Irvan mengaku tidak lelah menumbuhkan kesadaran kepada warga Dolly yang masih melakukan penolakan penutupan lokalisasi. Apalagi, berdasarkan Undang-Undang (UU) Otonomi Daerah Nomor 32 Tahun 2004, Pemerintah Kota (Pemkot) Surabaya memiliki hak dan wewenang untuk mengatur pemerintahan sendiri. “Tak hanya itu, Peraturan Daerah Nomor 7 Tahun 1999 juga telah jelas menyebutkan bahwa rumah tidak diperbolehkan untuk tempat pemikatan melakukan perbuatan asusila,” katanya.

Irvan meluruskan, kawasan Dolly bukan ditutup, melainkan dialihfungsikan, seperti alih fungsi menjadi kos-kosan atau tempat usaha. Dalam pengawasannya, pihak Satpol PP akan secara rutin dan berkala melakukan sweeping terhadap Dolly yang khususnya memang diwajibkan tutup selama bulan Ramadhan. “Khusus tahun ini, kami akan fokus menertibkan kawasan-kawasan eks lokalisasi. Aparat bakal memastikan di tempat-tempat tersebut tidak akan ada lagi kegiatan pelacuran,” ujar Irvan menegaskan.

Kepala Sub Bagian Hubungan Masyarakat Polrestabes Surabaya Kompol Suparti mengatakan, sejak awal pihaknya mendukung sepenuhnya recana Pemkot Surabaya terkait penutupan lokalisasi prostitusi Dolly. Meski diakuinya masih ada kelompok yang menolak penutupan lokalisasi, Polrestabes Surabaya siap mengantisipasi kemungkinan kericuhan saat eksekusi penertiban oleh pihak Satpol PP. “Intinya, sebagai petugas negara, kami berharap tidak memusuhi warga, tetapi menegakkan peraturan,” kata Suparti.

Pencairan kompensasi

Sebanyak 1.052 pekerja seks komersial (PSK) Dolly tidak mengambil dana kompensasi penutupan lokalisasi prostitusi hingga batas waktu terakhir pengambilan kompensasi pada Kamis (26/6).

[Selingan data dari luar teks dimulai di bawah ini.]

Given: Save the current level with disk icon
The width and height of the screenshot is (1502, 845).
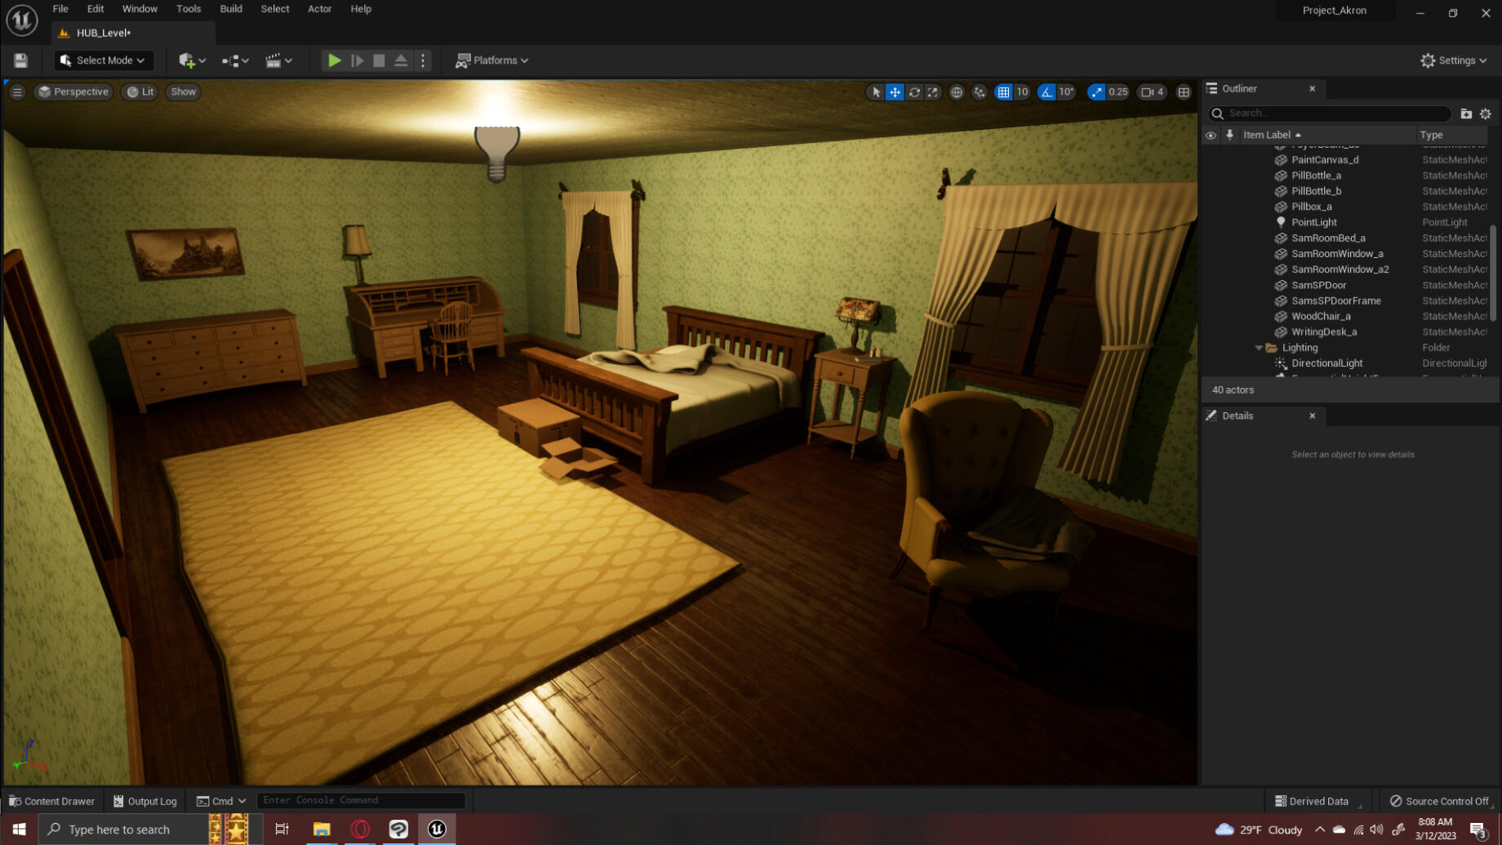Looking at the screenshot, I should [x=20, y=60].
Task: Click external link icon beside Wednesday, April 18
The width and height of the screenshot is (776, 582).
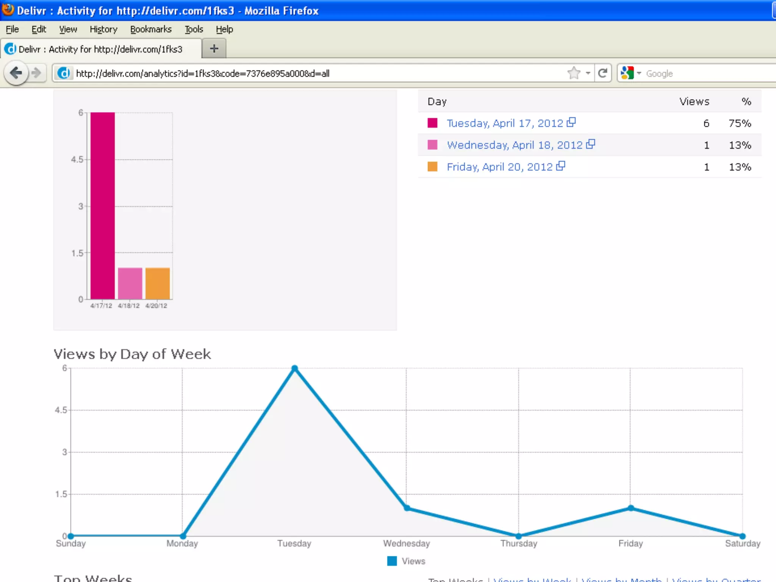Action: click(590, 144)
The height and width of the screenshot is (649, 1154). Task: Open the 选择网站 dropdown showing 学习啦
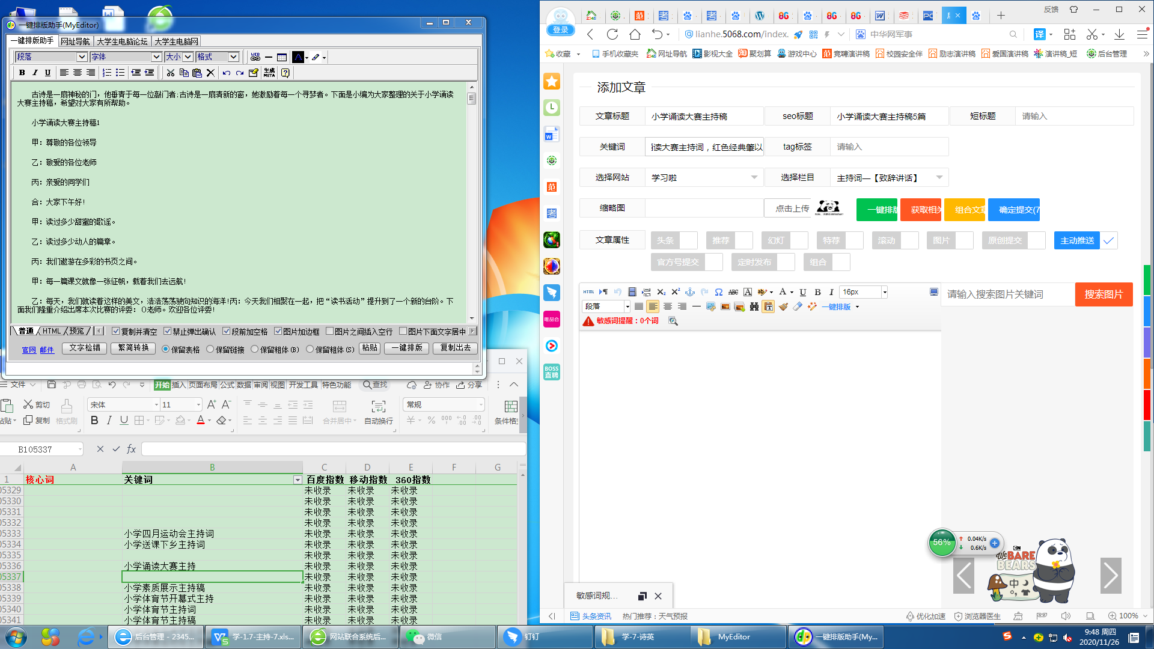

Pihak Pemkot Surabaya pun memastikan, masa pengambilan dana kompensasi itu tidak akan diperpanjang.

Kepala Bidang Rehabilitasi Sosial Dinas Sosial (Dinsos) Kota Surabaya, Deddy Sosialisto, mengatakan, dari 1.449 PSK yang terverifikasi, ternyata baru 397 orang yang mengambil dana kompensasi berupa buku tabungan Bank Jatim senilai Rp 5.050.000. “Artinya, ada 1.052 PSK yang tidak mengambil kompensasi hingga sore (26/6) ini. Padahal, pengambilan dana kompensasi ditutup hari ini,” katanya kepada Republika, Kamis (26/6).

Sedangkan dari 311 pengelola wisma (mucikari) yang terdaftar, baru 69 orang yang mengambil haknya, yaitu Rp 5 juta per orang. Artinya, ada 242 mucikari yang belum mengambil dana kompensasi hingga hari terakhir. Deddy menambahkan, ada lima PSK dan tiga mucikari yang sempat mengambil kompensasi, tetapi memilih mengembalikannya kembali.

Kepala Dinsos Kota Surabaya Supomo menegaskan, pihaknya tidak akan memperpanjang waktu pengambilan dana kompensasi. Alasannya, dana itu harus dikembalikan kepada Kementerian Sosial. “Kami tetap berpedoman pada tenggat waktu pembagian stimulan, yakni pada 26 Juni 2014 dan tidak ada perpanjangan lagi,” ujarnya.

Front Pekerja Lokalisasi (FPL) kemarin kembali menggelar aksi tolak penutupan lokalisasi prostitusi Dolly-Jarak dengan mengarak seekor kerbau jantan yang diberi nama Wali Kota Surabaya Tri Rismaharini. Humas FPL, Slamet Sugiono, mengatakan, pihaknya dengan warga di lima rukun warga (RW) sekitar Dolly tetap menolak penutupan prostitusi Dolly.

Menurut Slamet, warga di lima RW secara swadaya mengumpulkan dana dan terkumpul Rp 20 juta untuk membeli seekor kerbau jantan. Kerbau ini disebutnya merupakan simbolisasi Risma. “Karena, kerbau itu kan sebagai simbol kebodohan dan ikut ke manapun tuan rumahnya pergi. Jadi, Risma itu bodoh dan mengikuti apa pun kepentingan pemilik modal,” ujarnya, Kamis (26/6).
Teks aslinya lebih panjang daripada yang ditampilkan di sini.